▸ **How to complete this task**
Take the line that contains "Image resolution: width=847" and each line after it to the end of the data below, and set them down exactly, omitting pictures.

Extracted records Start Marker

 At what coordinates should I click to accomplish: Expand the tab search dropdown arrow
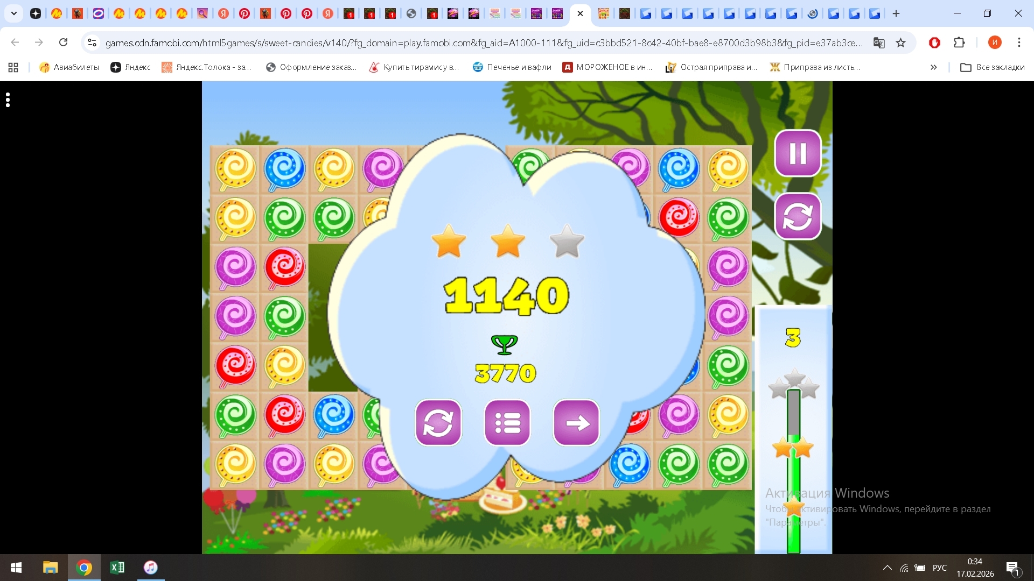pyautogui.click(x=14, y=13)
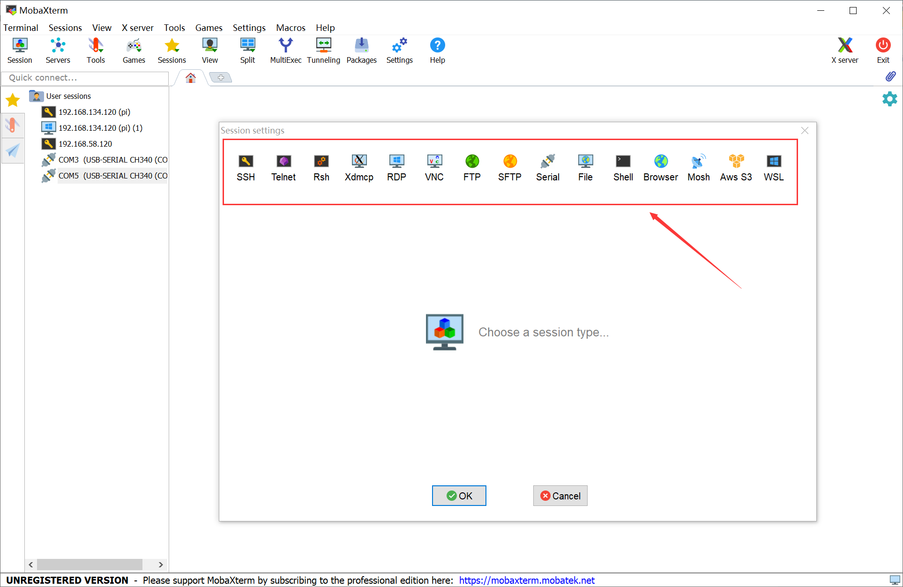Click the Quick connect field
This screenshot has width=903, height=587.
[x=85, y=78]
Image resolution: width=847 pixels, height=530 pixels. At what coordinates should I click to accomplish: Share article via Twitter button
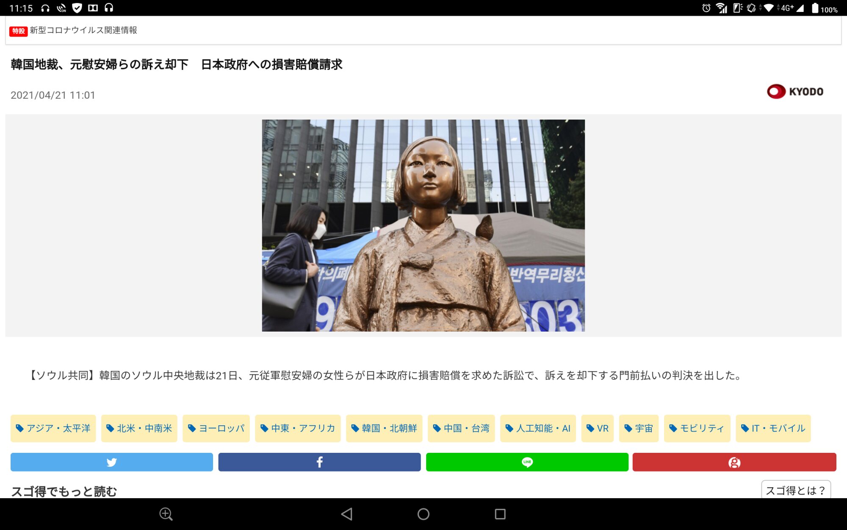111,462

Extracted records End Marker

▸ **Answer space**
Image resolution: width=847 pixels, height=530 pixels. At what coordinates should I click to accomplish: Share article via Twitter button
111,462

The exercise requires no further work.